There is yet another way to plot the dataframes, by using pandas.DataFrame.plot.

           
             from pandas.io.json import json_normalize
             import pandas as pd
             import json
             import matplotlib.pyplot as plot
             
             data = json.load(open('pl.json'))
             dataframe = json_normalize(data)
             
             grouped = dataframe.groupby('year').count()
             grouped = grouped.rename(
	           columns={'languageLabel':'count'}).reset_index()
             
             grouped.plot(x=0, kind='bar', title="Programming languages per year")

Now, we want to create multiple subplots. A simple way is given below. Recall in first practical session, we did group by on multiple columns. Subplots can be used to visualize these data.

           
             from pandas.io.json import json_normalize
             import pandas as pd
             import json
             import math
             import matplotlib.pyplot as plot
             
             jsondata = json.load(open('plparadigm.json'))
             array = []
             
             for data in jsondata:
                 array.append([data['year'], data['languageLabel'],
	               data['paradigmLabel']])
             
             dataframe = pd.DataFrame(array, columns=['year', 'languageLabel',
	               'paradigmLabel'])
             dataframe = dataframe.astype(dtype= {"year" : "int64",
	               "languageLabel" : "<U200",
	               "paradigmLabel" : "<U200"})
             
             grouped = dataframe.groupby(['paradigmLabel', 'year']).count()
             grouped = grouped.rename(columns={'languageLabel':'count'})
             grouped = grouped.groupby(['paradigmLabel'])
             
             #Initialization of subplots
             nr = math.ceil(grouped.ngroups/2)
             fig, axes = plot.subplots(nrows=nr, ncols=2, figsize=(20,25))
             
             #Creation of subplots
             for i, group in enumerate(grouped.groups.keys()):
                 g = grouped.get_group(group).reset_index()
                 g.plot(x='year', y='count', kind='bar',
	             title=group, ax=axes[math.floor(i/2),i%2])
             
             plot.show()

Make changes to the above code, so that we can get visual information on count of languages of different programming paradigms released in every available year, i.e, for each year, we want to see the count of programming languages belonging to each programming language paradigm.

Exercise 2.2 ★

In this exercise, we will work on images. Download an image (e.g., picture.bmp and flower.jpg) in your current working folder and open it in the following manner. We will first try to get some metadata of the image.

          
             import os,sys
             from PIL import Image
             imgfile = Image.open("picture.bmp")
             print(imgfile.size, imgfile.format)

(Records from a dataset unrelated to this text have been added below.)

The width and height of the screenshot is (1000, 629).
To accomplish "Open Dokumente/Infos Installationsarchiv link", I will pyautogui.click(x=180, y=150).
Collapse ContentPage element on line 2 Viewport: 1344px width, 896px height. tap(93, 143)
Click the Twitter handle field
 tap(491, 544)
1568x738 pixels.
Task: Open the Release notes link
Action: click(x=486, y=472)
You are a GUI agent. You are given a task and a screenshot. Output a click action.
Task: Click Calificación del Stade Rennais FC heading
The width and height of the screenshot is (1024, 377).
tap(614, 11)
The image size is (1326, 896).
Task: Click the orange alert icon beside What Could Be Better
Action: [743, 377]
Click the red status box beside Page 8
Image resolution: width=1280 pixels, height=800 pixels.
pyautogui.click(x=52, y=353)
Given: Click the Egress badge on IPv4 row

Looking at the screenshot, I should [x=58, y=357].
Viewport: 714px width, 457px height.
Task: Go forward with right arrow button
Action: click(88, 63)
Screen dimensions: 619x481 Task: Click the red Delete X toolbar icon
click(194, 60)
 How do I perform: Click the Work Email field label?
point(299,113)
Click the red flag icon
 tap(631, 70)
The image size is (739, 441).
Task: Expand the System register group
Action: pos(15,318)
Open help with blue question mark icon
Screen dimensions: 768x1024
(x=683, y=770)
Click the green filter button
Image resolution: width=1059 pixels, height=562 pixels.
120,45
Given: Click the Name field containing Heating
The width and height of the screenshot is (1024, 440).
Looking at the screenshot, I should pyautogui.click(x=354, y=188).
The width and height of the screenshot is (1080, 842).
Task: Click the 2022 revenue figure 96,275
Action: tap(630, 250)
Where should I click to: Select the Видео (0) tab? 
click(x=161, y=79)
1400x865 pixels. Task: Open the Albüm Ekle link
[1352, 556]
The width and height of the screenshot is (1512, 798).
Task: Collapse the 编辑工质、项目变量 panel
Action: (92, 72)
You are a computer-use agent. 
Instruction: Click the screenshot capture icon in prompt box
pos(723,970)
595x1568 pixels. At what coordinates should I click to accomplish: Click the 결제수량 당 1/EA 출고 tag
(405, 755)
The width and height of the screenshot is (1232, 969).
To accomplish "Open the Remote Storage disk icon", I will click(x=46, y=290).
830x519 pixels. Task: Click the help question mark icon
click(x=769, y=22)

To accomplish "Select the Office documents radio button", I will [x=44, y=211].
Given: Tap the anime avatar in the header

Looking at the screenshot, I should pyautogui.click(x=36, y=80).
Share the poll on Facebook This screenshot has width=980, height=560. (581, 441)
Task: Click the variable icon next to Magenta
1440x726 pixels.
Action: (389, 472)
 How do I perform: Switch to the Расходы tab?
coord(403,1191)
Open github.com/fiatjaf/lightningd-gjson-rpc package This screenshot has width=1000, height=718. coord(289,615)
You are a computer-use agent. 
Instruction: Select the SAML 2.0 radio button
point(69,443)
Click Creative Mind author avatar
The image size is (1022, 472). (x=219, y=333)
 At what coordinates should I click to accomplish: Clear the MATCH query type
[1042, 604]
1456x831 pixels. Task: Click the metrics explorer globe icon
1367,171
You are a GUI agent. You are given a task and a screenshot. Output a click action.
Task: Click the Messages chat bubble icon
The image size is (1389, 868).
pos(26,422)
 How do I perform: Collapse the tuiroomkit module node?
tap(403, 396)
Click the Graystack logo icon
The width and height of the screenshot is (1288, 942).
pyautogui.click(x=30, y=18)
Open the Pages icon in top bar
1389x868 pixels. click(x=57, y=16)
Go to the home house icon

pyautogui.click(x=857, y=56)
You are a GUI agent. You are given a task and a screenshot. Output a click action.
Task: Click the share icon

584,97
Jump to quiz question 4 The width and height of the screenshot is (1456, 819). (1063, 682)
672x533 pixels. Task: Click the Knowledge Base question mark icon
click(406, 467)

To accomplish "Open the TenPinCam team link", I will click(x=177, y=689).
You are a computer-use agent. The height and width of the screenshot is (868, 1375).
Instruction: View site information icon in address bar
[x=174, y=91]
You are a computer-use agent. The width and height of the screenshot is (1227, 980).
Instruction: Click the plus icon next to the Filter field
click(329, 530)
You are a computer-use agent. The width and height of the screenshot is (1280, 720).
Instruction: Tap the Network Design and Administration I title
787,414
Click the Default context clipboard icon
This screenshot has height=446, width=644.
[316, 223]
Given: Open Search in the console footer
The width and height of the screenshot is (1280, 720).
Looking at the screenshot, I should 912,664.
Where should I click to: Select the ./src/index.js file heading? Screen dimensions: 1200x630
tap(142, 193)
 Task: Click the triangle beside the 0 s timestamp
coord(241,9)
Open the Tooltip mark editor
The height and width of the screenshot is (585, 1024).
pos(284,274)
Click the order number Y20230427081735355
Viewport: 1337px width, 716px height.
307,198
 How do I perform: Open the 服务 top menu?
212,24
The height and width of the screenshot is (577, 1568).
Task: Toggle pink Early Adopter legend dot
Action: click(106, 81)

We use Image module of Python PIL library (Documentation). We will now try to get data of 100 pixels from an image.

          
             import os,sys
             from PIL import Image
             imgfile = Image.open("flower.jpg")
             
             data = imgfile.getdata()
             
             for i in range(10):
                 for j in range(10):
                     print(i,j, data.getpixel((i,j)))

You may notice the pixel position and pixel values (a tuple of 3 values). Let's try to get additional metadata of the images, i.e., mode of image (e.g., RGB), number of bands, number of bits for each band, width and height of image (in pixels).

          
             import os,sys
             from PIL import Image
             imgfile = Image.open("flower.jpg")
             
             print(imgfile.mode, imgfile.getbands(), imgfile.bits,
	           imgfile.width, imgfile.height)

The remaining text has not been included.